直後、がくんと、急に腕が重くなった。見ると、ルクスの体が私より小さく縮んでいた。これは――、
「ココロプカ症の、初期症状――」
「心構えは、しているつもりだったんですが。これは……」
ぽんぽんと、膝が叩かれる度に、ルクスがそわそわと動く。そうして、心が弱るほどに、体が少しずつ、小さくなっていく。
「ダメだよ。私の膝で我慢して」
私は床に座り込んで、膝の上にルクスをのせ、後ろから抱きしめる。すでに、クレイアよりも、小さい。

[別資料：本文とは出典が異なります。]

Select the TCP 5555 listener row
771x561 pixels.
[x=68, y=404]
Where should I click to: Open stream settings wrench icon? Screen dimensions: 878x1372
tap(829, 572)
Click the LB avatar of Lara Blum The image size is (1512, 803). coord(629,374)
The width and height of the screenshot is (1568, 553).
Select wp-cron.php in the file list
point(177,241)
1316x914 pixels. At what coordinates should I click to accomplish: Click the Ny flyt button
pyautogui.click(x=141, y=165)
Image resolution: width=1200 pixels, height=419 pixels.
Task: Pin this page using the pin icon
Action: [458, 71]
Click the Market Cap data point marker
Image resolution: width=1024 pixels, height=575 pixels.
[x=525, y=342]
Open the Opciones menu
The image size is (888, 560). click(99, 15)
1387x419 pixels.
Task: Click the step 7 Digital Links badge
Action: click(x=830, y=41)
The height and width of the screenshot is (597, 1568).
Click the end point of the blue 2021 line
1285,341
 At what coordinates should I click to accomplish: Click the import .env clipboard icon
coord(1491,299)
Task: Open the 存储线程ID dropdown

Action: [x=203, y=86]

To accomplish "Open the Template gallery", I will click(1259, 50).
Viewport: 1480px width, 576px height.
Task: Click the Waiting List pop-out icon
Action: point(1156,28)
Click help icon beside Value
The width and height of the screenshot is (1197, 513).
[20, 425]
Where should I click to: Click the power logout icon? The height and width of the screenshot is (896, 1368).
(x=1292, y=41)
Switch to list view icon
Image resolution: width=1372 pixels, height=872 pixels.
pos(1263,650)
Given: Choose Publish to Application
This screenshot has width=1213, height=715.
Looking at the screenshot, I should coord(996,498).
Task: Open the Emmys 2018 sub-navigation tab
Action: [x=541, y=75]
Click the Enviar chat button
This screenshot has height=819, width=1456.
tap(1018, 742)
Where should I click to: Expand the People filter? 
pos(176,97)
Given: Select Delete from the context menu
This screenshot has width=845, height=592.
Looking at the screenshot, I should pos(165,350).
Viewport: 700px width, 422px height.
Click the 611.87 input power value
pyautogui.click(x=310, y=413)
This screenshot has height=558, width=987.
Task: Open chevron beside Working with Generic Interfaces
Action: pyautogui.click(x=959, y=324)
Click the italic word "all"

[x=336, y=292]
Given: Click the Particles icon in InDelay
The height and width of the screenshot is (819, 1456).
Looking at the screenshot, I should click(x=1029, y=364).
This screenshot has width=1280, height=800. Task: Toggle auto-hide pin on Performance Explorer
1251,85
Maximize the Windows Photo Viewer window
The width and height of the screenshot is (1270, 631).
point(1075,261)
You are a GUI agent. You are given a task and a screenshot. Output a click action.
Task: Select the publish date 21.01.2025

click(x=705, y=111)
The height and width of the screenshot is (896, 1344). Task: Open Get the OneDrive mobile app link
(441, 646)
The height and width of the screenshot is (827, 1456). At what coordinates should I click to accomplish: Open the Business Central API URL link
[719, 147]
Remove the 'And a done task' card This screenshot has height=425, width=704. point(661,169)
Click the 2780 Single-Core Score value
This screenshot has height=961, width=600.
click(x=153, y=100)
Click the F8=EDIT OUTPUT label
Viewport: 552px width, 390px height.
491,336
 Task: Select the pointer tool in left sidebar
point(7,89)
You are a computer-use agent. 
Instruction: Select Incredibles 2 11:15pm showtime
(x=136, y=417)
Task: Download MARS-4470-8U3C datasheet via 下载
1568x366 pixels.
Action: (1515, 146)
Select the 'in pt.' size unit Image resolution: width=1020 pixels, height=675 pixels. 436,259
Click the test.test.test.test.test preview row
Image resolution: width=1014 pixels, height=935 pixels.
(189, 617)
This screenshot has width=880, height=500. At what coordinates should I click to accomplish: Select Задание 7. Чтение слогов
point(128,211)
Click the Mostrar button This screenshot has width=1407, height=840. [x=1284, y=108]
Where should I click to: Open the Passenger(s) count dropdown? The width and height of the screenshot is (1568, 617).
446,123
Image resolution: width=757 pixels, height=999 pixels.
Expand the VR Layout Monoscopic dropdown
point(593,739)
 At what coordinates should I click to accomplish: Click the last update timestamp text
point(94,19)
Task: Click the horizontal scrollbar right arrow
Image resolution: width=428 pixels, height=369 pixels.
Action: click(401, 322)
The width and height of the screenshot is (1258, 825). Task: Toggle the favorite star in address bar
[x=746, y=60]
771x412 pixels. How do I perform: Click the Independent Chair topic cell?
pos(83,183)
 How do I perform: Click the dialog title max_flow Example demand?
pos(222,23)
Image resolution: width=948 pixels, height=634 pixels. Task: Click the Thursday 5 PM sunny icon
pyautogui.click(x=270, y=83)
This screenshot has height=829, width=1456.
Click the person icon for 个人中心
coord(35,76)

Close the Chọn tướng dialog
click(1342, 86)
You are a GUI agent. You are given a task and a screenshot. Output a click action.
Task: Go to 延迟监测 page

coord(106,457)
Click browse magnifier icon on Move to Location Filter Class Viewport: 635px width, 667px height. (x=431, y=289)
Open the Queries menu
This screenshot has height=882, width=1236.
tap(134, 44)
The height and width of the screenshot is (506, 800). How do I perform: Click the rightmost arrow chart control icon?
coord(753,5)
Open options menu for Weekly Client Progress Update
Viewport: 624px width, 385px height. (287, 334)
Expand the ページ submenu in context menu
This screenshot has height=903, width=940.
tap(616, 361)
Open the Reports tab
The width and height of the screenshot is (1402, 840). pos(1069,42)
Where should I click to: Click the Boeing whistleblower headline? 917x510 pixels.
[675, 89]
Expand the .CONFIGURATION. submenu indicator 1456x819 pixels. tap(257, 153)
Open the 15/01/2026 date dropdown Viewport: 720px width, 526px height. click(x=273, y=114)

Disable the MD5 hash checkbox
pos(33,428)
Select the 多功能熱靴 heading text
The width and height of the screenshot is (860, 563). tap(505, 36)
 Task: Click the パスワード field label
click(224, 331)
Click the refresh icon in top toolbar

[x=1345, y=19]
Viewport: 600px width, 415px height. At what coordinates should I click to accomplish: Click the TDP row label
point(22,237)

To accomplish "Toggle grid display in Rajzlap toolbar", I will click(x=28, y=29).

――しかし、ルクスの両親か。昔、写真を見たくらいだが、一体、どんな人たちなのだろう。
「残念、振られたみたいね」
「うぅー……ルクスに振られたぁ。悲ピ。シニャック、なんとかしてぇー?」
「うん、そうだね。振られたね」
「え、あの、聞こえてるるる?」
「うん、そうだね。ドンマイ」
「な、なんとか、して、くれたりとか」
「うん、そうだね。がんばれ」
「シニャックが、塩だあああっ! まなちゃあぁあ!」
「日頃の行いね」
なんというか、愉快なお母さんだな――。
「悪いわね。うちのれな、頭おかしくて」
「まーた、クレイアさんは、身も蓋もないことを」
「……あたし、あんたとどこかで会ったかしら?」
そう言われて、これが夢であることを思い出す。ココロプカが見せる夢は、見る者の理想ではあるのだが、そこには、一つだけ条件がある。
ココロプカは、過去の選択により、叶いうる未来しか見せないのだ。